German application for Nord Stream 2 available for public consultation after Easter
- Documents will be available in public offices as of April 18, 2017
- Over 80 public bodies directly involved in the process
- Approximately 6,000 pages of documentation for the 85 km-long German segment of the pipeline
April 6, 2017 | Zug | The application documents for the construction and operation of the Nord Stream 2 Pipeline in the 85 km-long German segment will be available for public consultation at several locations in the state of Mecklenburg-Western Pomerania starting from April 18, 2017. The full documentation will be accessible for review and comments by the general public until May 17, 2017 in the offices of the Federal Maritime and Hydrographic Agency (BSH) in Hamburg and Rostock, the Stralsund Mining Authority, and the administrative offices of Bergen auf Rügen, Lubmin, Mönchgut-Granitz, Usedom-Nord, Anklam-Land and the city of Putbus.
“The availability of the documents for public review marks the start of the public consultation phase, which is a key component of the permitting process for the Nord Stream 2 Pipeline,” said Jens Lange, Permitting Manager Germany at Nord Stream 2 AG. “Our plans build on the extensive experience and significant monitoring results gathered with the existing Nord Stream project.”

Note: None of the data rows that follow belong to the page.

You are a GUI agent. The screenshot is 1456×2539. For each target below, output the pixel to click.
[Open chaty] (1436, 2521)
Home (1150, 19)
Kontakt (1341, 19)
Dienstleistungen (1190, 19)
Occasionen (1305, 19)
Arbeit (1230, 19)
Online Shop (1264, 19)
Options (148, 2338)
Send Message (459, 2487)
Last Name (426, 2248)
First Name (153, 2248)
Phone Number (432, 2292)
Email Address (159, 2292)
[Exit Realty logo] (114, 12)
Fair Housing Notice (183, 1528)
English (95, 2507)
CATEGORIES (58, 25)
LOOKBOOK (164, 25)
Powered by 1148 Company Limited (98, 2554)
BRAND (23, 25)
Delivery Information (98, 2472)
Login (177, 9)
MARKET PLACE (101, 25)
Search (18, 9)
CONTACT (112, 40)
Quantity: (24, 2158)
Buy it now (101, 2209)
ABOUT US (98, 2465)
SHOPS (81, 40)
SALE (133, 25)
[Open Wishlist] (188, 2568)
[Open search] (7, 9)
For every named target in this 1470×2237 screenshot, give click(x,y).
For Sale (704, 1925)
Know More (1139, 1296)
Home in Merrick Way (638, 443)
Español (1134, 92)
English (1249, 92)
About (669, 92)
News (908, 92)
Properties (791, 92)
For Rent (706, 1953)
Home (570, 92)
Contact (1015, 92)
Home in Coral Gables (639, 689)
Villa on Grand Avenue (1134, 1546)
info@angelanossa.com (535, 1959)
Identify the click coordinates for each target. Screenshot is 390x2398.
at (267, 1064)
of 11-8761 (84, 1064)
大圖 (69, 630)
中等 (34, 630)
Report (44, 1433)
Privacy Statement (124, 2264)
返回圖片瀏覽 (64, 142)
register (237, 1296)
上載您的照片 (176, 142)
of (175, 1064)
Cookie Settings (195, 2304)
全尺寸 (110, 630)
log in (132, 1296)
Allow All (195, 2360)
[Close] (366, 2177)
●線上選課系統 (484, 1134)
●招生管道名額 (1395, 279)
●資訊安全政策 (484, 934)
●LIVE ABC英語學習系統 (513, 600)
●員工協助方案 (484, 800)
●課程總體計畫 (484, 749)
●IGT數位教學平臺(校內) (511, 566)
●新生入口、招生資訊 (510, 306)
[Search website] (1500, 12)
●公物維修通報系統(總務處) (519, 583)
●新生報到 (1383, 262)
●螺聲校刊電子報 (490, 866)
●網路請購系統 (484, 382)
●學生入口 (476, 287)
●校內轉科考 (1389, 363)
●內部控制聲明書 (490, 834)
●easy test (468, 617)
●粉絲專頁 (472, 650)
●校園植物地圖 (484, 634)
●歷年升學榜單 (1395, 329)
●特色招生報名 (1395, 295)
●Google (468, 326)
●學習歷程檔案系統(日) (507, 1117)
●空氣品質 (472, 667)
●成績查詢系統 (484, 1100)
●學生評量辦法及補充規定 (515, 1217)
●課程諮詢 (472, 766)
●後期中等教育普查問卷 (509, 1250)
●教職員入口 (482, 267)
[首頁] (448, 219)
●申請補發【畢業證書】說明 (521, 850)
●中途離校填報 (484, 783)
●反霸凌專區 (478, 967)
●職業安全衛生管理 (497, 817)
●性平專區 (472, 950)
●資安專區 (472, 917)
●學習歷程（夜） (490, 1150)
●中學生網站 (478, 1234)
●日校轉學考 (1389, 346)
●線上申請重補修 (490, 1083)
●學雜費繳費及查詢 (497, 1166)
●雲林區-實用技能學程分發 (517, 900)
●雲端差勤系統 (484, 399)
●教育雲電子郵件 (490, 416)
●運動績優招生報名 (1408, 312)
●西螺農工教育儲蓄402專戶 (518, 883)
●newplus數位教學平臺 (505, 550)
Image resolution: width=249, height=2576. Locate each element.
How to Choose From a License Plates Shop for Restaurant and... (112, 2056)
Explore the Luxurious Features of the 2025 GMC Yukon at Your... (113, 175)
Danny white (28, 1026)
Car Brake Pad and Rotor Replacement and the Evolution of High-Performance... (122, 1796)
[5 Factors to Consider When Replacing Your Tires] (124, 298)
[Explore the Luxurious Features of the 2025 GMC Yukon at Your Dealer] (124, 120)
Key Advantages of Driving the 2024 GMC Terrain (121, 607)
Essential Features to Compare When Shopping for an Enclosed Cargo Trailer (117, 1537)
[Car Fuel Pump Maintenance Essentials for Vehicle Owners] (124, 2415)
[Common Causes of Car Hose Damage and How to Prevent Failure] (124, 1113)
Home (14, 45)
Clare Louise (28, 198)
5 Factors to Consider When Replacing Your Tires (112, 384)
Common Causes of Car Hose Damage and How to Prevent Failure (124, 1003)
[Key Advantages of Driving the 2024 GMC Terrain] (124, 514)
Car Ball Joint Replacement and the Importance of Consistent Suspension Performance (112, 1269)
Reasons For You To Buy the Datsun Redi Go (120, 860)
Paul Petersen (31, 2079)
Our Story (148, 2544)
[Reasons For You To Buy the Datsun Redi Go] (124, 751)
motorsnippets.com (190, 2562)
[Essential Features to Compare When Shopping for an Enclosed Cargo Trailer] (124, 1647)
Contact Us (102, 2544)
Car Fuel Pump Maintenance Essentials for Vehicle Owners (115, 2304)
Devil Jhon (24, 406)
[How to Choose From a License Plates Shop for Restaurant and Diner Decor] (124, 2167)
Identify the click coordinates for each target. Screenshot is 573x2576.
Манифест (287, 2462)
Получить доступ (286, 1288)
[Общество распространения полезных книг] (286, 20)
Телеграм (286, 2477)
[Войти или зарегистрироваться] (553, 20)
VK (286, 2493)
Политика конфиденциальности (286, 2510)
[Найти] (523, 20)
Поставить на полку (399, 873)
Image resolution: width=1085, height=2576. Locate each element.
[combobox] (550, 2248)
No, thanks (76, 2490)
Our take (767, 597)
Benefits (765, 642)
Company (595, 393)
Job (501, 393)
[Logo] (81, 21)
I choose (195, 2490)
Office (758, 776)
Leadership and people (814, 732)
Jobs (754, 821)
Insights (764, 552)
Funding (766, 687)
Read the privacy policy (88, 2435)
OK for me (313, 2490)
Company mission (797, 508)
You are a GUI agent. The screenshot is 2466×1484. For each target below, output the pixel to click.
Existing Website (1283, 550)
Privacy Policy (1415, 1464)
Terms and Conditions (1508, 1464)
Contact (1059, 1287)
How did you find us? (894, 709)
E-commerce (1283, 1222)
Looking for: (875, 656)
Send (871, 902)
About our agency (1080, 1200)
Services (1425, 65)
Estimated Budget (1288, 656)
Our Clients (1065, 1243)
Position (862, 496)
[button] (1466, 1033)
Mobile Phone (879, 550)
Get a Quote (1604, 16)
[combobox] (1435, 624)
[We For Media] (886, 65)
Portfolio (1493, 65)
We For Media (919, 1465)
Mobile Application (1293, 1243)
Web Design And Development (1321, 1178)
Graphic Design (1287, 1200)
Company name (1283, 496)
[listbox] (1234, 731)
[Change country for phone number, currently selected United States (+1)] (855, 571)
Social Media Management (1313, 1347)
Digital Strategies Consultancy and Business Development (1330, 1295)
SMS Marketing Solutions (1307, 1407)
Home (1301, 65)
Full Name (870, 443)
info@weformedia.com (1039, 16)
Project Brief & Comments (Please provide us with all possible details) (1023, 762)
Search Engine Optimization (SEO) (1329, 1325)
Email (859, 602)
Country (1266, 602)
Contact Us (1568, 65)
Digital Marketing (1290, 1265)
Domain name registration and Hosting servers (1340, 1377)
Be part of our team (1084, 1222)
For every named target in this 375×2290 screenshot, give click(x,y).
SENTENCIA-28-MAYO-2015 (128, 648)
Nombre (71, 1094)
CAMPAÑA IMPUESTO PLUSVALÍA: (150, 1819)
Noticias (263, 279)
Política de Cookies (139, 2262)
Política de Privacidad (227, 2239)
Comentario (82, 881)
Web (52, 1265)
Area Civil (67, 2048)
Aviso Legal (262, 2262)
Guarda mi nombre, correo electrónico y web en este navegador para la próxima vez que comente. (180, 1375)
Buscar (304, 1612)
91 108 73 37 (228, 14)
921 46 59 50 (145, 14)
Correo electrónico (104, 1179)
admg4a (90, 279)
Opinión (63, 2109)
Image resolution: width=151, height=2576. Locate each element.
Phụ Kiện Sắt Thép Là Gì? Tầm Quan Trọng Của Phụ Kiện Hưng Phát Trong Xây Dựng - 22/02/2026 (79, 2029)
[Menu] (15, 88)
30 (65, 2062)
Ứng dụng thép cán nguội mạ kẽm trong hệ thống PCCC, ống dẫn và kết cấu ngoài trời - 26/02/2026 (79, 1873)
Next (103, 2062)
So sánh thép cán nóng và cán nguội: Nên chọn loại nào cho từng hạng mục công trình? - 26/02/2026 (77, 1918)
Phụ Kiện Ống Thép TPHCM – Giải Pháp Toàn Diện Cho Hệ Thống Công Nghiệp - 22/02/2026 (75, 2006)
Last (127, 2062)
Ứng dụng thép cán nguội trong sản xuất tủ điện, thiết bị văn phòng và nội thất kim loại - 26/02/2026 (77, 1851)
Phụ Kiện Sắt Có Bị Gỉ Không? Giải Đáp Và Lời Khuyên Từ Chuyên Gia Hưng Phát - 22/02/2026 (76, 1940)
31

The legal framework for the permitting process includes the German Energy Industry Act (Energiewirtschaftsgesetz – EnWG), which applies to Germany’s territorial waters, as well as the Federal Mining Act (Bundesberggesetz – BBergG), which applies to the German exclusive economic zone (EEZ). The Federal Maritime and Hydrographic Agency (BSH) is responsible for carrying out the permitting procedure in the German EEZ, while the Stralsund Mining Authority oversees the procedure in German territorial waters and the landfall area of the pipeline in Lubmin. Together, these authorities will directly involve over 80 public bodies in the process.
The results of the extensive environmental surveys and planning are an important part of the 6,000-page application materials. These documents include a general proposal, an assessment of alternatives, a technical explanatory report, an environmental impact analysis, a flora-fauna-habitat impact study, a legal biotope protection assessment, an expert paper on species protection regulation, an accompanying conservation plan and expert papers on the Water and Marine Strategy Directives, as well as documentation volumes and application papers.
In addition to the application documents for the national permitting procedure, Nord Stream 2 published a transboundary environmental report (Espoo Report) as part of the international consultation process. The German national permitting process and the international consultations on the project’s potential transboundary impacts will run in parallel. The Espoo Report will also be made available for public review and comment as of April 18, 2017.
Nord Stream 2 requires permits from Russia, Finland, Sweden, Denmark and Germany. The permitting procedure in Sweden started in September 2016. In the remaining countries, the applications have been or will be submitted in accordance with the respective national legislation and timelines.